◆ RECORDS TO USE
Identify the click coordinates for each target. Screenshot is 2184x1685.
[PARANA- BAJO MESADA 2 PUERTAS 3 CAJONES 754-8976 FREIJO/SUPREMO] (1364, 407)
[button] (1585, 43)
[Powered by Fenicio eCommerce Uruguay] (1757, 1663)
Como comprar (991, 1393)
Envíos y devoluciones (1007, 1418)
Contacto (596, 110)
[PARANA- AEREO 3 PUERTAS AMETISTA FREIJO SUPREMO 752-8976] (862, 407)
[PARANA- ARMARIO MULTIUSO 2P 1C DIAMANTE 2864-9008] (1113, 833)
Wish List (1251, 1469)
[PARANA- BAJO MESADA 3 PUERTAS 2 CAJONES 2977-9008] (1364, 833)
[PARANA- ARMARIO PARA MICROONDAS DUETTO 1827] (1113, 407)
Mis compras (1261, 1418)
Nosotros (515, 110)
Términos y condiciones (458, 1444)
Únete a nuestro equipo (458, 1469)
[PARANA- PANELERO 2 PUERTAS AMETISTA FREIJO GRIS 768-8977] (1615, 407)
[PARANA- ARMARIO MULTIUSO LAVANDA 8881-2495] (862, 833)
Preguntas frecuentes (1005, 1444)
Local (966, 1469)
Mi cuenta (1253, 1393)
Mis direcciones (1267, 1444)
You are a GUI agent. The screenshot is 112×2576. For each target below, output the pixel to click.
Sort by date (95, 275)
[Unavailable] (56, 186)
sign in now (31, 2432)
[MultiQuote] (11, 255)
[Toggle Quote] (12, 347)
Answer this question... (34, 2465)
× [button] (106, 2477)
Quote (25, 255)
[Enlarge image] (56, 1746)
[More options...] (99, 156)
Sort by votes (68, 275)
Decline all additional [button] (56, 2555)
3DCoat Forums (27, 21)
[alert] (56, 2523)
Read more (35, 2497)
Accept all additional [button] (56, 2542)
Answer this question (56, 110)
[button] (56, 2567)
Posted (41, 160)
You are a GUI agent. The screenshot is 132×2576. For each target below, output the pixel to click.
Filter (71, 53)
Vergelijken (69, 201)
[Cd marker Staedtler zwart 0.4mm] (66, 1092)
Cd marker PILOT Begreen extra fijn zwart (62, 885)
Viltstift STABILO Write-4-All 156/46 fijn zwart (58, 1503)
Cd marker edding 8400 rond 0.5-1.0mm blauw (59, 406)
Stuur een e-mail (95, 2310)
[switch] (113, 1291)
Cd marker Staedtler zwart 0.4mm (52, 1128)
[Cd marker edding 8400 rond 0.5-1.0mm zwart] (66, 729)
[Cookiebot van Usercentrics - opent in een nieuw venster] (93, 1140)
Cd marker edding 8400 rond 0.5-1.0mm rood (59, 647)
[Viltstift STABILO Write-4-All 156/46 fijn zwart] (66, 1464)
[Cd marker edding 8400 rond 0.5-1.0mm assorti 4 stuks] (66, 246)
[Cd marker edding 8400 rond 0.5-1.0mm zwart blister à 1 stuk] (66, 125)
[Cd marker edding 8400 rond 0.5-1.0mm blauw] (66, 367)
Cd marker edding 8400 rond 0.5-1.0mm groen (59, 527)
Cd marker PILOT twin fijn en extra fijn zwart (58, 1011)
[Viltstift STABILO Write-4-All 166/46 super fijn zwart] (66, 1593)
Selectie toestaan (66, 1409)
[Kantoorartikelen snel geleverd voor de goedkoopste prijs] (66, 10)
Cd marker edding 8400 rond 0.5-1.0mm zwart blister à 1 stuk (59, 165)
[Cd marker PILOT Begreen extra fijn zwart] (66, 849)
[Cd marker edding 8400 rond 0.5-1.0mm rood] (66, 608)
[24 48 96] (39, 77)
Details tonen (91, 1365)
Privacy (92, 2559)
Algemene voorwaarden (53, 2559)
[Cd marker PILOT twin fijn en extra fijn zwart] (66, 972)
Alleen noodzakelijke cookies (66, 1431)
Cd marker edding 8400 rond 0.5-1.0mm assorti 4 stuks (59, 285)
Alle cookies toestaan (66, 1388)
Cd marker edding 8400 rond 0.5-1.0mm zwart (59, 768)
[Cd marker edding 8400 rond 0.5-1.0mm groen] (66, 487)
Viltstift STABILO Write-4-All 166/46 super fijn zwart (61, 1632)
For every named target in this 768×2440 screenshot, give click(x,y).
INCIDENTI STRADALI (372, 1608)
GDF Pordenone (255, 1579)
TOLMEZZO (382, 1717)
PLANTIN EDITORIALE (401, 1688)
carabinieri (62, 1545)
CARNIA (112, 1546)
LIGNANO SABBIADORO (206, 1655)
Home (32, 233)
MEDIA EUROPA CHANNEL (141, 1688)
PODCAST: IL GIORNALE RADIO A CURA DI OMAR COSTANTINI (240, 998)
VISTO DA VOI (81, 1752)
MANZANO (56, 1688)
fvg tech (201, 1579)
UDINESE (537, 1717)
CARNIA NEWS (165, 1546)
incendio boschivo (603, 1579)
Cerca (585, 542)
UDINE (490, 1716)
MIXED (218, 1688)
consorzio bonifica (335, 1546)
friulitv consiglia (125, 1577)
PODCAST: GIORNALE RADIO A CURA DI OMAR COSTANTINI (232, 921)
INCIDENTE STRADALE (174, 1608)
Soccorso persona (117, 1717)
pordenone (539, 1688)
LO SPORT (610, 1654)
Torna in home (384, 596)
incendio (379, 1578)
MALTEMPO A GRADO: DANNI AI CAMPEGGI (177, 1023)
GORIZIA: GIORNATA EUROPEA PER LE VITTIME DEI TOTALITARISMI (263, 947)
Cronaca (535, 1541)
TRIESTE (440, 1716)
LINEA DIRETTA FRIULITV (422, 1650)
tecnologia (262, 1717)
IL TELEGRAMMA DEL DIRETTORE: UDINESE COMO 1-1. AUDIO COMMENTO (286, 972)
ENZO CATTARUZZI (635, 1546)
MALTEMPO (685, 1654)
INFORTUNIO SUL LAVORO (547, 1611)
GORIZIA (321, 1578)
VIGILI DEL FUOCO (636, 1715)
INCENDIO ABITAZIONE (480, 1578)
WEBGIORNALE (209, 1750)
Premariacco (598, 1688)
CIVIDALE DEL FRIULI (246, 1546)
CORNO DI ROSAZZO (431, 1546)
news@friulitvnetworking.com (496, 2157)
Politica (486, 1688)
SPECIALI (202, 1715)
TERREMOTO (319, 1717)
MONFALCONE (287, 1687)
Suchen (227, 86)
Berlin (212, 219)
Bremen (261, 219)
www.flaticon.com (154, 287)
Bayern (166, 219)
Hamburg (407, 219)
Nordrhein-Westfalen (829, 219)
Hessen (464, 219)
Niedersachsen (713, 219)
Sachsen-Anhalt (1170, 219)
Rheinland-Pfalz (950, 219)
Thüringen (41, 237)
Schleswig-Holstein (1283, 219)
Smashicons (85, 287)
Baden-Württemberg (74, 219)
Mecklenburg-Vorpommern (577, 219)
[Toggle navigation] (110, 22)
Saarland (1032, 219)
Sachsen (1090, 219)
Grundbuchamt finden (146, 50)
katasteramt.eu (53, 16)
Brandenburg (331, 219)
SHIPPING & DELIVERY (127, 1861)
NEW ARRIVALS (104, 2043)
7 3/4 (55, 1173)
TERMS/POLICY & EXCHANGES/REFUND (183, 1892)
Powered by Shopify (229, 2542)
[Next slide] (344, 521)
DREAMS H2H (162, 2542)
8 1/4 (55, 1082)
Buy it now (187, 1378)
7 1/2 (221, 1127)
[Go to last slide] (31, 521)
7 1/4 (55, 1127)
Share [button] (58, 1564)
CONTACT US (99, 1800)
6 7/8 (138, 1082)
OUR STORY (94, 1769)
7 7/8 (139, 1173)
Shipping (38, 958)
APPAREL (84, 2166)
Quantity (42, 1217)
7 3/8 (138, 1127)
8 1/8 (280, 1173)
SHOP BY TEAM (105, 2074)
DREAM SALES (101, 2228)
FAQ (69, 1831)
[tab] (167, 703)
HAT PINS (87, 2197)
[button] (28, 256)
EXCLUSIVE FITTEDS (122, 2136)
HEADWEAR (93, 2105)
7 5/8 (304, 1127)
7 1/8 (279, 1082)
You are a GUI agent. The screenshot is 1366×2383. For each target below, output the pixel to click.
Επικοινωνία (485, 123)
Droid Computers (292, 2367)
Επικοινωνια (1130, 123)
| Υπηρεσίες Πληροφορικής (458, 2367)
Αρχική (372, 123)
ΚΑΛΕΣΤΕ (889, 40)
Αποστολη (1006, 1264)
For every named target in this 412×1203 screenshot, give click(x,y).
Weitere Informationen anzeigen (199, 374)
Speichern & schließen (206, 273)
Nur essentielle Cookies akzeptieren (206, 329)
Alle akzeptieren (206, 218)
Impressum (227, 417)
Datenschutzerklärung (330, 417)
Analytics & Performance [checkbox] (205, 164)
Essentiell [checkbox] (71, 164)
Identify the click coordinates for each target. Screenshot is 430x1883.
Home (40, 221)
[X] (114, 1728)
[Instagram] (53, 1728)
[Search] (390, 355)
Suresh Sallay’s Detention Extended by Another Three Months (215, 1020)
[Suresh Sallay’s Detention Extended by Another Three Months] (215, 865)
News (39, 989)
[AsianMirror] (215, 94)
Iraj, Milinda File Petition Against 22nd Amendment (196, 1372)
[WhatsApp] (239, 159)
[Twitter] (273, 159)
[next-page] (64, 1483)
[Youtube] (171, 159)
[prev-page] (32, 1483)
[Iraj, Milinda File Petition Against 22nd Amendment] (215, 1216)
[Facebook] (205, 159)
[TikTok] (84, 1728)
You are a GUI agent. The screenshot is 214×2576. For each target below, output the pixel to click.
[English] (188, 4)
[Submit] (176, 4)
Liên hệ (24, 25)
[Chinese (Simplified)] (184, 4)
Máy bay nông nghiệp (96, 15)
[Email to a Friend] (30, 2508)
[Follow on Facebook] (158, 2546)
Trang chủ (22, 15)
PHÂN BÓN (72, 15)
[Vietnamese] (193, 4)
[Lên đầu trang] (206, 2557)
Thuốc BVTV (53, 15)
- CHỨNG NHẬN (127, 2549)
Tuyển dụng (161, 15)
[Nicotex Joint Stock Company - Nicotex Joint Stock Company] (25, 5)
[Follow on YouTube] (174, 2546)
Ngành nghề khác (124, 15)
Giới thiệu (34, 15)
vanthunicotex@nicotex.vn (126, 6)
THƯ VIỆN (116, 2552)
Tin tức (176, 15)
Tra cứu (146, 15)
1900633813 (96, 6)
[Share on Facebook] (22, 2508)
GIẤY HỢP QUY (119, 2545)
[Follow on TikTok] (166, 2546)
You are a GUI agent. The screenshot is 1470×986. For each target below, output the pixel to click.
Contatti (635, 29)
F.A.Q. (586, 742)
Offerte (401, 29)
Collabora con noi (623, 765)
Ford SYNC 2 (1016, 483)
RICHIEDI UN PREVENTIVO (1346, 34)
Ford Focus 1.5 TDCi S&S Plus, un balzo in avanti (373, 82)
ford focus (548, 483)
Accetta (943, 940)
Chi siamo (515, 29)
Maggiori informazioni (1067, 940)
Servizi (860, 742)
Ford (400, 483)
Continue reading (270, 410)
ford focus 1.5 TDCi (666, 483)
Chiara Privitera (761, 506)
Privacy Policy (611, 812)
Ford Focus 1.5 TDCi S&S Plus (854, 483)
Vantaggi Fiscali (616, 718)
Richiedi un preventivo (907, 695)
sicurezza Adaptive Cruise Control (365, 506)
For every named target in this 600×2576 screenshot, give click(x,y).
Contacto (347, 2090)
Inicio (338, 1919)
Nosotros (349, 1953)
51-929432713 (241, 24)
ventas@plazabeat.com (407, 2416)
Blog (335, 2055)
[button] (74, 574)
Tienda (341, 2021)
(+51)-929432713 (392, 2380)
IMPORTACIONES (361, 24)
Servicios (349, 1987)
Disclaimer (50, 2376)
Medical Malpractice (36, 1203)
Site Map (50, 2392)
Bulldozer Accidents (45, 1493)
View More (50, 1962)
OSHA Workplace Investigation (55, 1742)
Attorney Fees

◆ YOUR INSTRUCTIONS
The lines above starting at the one that contains "Viltstift STABILO Write-4-All 156/46 fijn zwart (58, 1503)" and ending at the one that contains "Cd marker Staedtler zwart 0.4mm (52, 1128)" must be transcribed exactly, and no other lines may appear.

◆ ANSWER BOX
Viltstift STABILO Write-4-All 156/46 fijn zwart (58, 1503)
Cd marker edding 8400 rond 0.5-1.0mm blauw (59, 406)
Stuur een e-mail (95, 2310)
[switch] (113, 1291)
Cd marker Staedtler zwart 0.4mm (52, 1128)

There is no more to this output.